■ **DATASET CONTENT**:
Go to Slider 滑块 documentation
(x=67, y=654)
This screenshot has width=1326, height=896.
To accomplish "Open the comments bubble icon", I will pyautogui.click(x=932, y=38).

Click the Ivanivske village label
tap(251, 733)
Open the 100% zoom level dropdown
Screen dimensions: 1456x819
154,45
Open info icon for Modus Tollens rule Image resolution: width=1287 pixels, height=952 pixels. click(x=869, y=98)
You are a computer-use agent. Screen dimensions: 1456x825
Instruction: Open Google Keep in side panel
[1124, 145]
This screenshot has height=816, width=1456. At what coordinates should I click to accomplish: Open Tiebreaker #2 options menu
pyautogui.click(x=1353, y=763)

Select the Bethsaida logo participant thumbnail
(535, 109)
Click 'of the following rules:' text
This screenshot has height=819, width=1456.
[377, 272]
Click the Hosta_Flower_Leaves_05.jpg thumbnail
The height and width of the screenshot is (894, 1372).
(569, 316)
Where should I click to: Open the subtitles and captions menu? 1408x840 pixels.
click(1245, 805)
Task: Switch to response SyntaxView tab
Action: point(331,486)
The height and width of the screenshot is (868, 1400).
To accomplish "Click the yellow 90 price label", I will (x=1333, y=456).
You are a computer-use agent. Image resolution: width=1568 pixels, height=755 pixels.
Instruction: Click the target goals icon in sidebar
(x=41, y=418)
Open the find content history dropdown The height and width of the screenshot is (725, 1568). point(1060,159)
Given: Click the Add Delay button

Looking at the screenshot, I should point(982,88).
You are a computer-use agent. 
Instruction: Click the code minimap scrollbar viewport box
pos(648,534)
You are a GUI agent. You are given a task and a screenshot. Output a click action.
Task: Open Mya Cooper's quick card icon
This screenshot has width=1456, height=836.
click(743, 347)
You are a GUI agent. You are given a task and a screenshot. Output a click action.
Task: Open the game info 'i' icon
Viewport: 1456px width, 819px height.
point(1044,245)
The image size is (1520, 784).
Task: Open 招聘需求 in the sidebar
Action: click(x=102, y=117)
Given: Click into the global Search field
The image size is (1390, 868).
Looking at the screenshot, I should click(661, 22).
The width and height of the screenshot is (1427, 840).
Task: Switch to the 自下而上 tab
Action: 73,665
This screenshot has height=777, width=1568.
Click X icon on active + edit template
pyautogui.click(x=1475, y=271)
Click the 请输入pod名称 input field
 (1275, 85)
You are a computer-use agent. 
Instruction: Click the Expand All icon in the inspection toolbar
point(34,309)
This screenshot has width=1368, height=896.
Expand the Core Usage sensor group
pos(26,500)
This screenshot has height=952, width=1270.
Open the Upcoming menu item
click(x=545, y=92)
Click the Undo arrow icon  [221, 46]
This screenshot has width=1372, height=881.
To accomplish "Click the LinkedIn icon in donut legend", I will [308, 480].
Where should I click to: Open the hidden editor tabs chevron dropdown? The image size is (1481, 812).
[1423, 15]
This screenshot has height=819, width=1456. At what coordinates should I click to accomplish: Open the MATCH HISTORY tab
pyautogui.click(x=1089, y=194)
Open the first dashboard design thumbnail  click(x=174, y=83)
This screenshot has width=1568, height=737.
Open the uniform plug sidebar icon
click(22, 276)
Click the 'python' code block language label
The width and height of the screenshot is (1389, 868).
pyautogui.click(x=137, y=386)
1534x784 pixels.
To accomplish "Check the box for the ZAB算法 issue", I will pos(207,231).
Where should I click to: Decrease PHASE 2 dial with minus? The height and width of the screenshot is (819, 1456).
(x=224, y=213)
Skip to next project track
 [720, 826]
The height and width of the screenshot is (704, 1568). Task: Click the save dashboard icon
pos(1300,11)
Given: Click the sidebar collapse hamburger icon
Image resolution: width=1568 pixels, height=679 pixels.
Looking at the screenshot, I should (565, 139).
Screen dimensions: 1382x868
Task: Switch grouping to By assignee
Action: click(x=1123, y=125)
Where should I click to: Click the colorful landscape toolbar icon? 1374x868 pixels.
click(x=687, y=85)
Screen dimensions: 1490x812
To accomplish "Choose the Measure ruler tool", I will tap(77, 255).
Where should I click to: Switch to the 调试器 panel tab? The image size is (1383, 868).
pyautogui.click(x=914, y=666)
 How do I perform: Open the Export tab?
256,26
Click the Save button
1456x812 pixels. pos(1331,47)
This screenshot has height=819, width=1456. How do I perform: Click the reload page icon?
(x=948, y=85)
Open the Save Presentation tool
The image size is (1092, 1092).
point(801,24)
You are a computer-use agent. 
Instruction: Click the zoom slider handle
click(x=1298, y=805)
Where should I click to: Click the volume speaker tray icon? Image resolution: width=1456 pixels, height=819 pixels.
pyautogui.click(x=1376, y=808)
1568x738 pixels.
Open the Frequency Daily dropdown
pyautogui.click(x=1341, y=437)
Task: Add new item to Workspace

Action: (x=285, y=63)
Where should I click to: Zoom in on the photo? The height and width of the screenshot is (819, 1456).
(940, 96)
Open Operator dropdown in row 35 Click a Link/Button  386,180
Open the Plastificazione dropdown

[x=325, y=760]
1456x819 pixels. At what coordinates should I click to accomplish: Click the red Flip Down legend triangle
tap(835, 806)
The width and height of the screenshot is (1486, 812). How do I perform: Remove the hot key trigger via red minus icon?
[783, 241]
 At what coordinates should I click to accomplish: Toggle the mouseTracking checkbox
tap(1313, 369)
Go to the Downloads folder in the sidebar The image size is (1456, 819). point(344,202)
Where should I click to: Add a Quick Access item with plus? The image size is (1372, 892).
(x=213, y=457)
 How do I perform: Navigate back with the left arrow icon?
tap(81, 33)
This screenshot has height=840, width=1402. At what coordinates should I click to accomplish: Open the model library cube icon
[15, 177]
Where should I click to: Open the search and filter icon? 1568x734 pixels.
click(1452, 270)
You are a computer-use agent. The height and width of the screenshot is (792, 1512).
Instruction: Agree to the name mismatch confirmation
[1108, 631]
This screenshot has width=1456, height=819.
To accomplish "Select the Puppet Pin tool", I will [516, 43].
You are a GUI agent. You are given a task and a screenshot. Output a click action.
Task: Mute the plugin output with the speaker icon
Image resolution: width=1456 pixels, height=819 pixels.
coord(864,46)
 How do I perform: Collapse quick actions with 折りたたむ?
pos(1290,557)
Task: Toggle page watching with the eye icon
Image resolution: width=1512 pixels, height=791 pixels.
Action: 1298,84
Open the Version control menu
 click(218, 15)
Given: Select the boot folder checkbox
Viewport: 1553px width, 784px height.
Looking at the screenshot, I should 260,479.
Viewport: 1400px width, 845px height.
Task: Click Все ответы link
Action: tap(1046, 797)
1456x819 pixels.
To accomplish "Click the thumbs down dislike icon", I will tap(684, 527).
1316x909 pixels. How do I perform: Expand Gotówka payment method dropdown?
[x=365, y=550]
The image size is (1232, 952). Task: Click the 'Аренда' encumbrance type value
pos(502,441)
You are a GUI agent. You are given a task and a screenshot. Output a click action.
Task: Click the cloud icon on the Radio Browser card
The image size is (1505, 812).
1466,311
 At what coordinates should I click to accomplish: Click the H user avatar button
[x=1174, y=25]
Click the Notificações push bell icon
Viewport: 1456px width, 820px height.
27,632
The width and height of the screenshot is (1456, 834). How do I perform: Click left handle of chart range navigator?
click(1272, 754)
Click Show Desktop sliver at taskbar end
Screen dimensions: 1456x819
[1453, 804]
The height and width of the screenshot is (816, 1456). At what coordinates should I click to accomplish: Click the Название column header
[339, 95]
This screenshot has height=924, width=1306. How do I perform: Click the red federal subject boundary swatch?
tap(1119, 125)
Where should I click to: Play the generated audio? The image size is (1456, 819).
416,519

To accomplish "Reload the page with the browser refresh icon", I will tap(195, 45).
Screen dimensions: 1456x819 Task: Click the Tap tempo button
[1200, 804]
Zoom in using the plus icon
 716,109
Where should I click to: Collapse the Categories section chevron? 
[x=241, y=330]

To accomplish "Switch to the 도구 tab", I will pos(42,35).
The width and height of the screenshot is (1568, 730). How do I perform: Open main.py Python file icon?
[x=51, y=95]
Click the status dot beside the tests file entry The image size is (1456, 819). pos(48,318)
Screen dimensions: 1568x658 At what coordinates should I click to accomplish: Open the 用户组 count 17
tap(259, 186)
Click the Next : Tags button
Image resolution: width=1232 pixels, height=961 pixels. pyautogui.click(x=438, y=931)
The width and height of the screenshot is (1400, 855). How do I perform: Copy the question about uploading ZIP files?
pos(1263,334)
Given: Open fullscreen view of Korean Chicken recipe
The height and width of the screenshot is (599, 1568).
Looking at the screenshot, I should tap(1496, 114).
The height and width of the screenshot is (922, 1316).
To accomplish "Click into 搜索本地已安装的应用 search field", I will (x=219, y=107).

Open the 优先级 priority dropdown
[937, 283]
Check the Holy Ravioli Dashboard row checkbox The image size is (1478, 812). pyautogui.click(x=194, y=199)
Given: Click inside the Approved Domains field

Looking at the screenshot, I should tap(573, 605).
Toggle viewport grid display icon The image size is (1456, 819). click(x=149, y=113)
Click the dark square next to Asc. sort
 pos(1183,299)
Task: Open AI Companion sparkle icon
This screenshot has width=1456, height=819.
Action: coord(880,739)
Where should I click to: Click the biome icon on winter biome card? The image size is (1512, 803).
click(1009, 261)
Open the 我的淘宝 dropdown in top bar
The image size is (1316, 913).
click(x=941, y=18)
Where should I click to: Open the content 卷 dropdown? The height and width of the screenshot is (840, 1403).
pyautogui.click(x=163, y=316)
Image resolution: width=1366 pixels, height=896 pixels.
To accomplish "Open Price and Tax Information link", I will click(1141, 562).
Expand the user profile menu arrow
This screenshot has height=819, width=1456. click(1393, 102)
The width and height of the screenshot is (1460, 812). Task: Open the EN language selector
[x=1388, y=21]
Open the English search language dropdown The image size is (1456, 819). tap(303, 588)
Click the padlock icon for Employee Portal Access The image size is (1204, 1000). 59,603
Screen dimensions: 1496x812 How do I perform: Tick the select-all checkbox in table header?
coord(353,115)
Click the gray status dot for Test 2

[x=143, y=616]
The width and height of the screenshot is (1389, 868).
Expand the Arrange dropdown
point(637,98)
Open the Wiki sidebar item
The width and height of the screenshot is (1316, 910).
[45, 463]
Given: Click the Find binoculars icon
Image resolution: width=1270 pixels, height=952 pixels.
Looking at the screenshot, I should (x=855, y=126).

■ **WHAT IS NEEDED**: Go through the material and copy out every line with "into" in it.

■ **SOLUTION FOR THIS EXERCISE**:
Given: Click into the global Search field
To accomplish "Click into 搜索本地已安装的应用 search field", I will (x=219, y=107).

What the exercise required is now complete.